Quoted passage:
If one, and the most powerful, of these new nations was, as the annals state, called the Chichimec, nothing whatever is known of its race or language. The Chichimecs, their identity, their idiom, and their institutions, if any such there were, their name even, as a national appellation, were merged into those of the Nahua nations that accompanied or followed them, and were there lost. The ease and rapidity with which this tribal fusion of tongue and culture is represented to have been accomplished would indicate at least that the Chichimecs, if a separate tribe, were of the same race and language as the Toltecs; but however this may be, it must be conceded that, while they can not have been the wild cave-dwelling barbarians painted by some of the historians, they did not introduce into Anáhuac any new element of civilization.

NO SUCH NATION AS THE CHICHIMEC.

The name Chichimec at the time of the Spanish conquest, and subsequently, was used with two significations, first, as applied to the line of kings that reigned at Tezcuco, and second, to all the wild hunting tribes, particularly in the broad and little-known regions of the north. Traditionally or historically the name has been applied to nearly every people mentioned in the ancient history of America. This has caused the greatest confusion among writers on the subject, a confusion which I believe can only be cleared up by the supposition that the name Chichimec, likethat of Toltec, never was applied as a tribal or national designation proper to any people, while such people were living. It seems probable that among the Nahua peoples that occupied the country from the sixth to the eleventh centuries, a few of the leading powers appropriated to themselves the title Toltecs, which had been at first employed by the inhabitants of Tollan, whose artistic excellence soon rendered it a designation of honor. To the other Nahua peoples, by whom these leading powers were surrounded, whose institutions were identical but whose polish and elegance of manner were deemed by these self-constituted autocrats somewhat inferior, the term Chichimecs, barbarians, etymologically 'dogs,' was applied. After the convulsions that overthrew Tollan and reversed the condition of the Nahua nations, the 'dogs' in their turn assumed an air of superiority and retained their designation Chichimecs as a title of honor and nobility.

Task to complete:
Retell the paragraph of the passage on the Chichimecs that begins "The name Chichimec at the time of the Spanish conquest" as a short list of its main points. The listing after this comes from a different source.

Data provided:
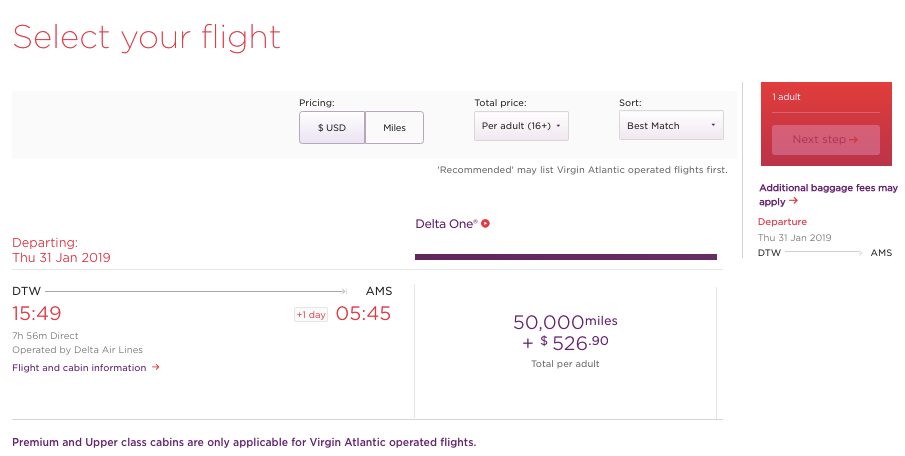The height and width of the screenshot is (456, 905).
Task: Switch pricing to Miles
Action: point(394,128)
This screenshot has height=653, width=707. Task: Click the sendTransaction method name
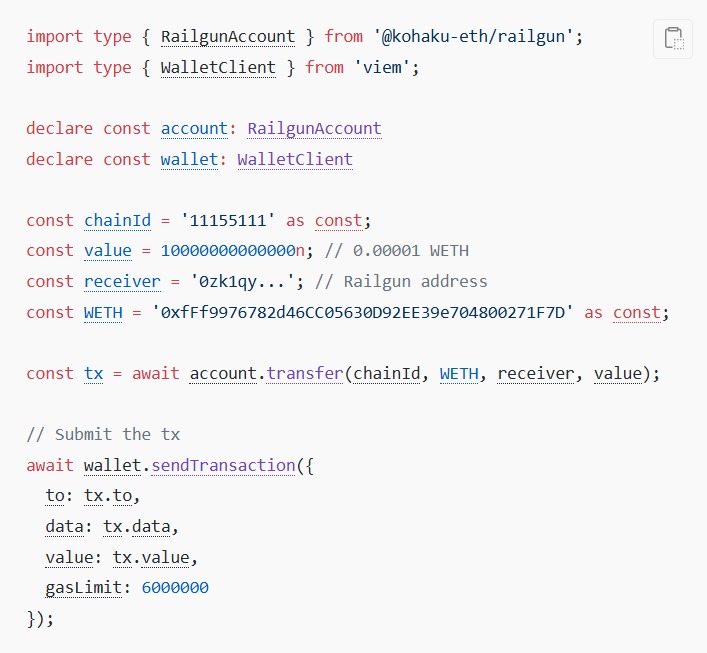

Exercise output:
- At and after the Spanish conquest, "Chichimec" had two meanings: the line of kings at Tezcuco, and all the wild hunting tribes, especially in the north.
- The name has been applied to nearly every people in ancient American history, which has confused writers greatly.
- The author believes that, like "Toltec," it was never the proper tribal or national name of any people while they lived.
- Among the Nahua peoples of the sixth to eleventh centuries, a few leading powers likely took the title Toltecs. It was first used by the people of Tollan and became a mark of honor because of their artistic skill.
- These powers called the surrounding Nahua peoples Chichimecs, "barbarians," literally "dogs." Those peoples had the same institutions but were thought less refined.
- After the upheavals that overthrew Tollan, the "dogs" gained the upper hand and kept the name Chichimecs as a title of honor and nobility.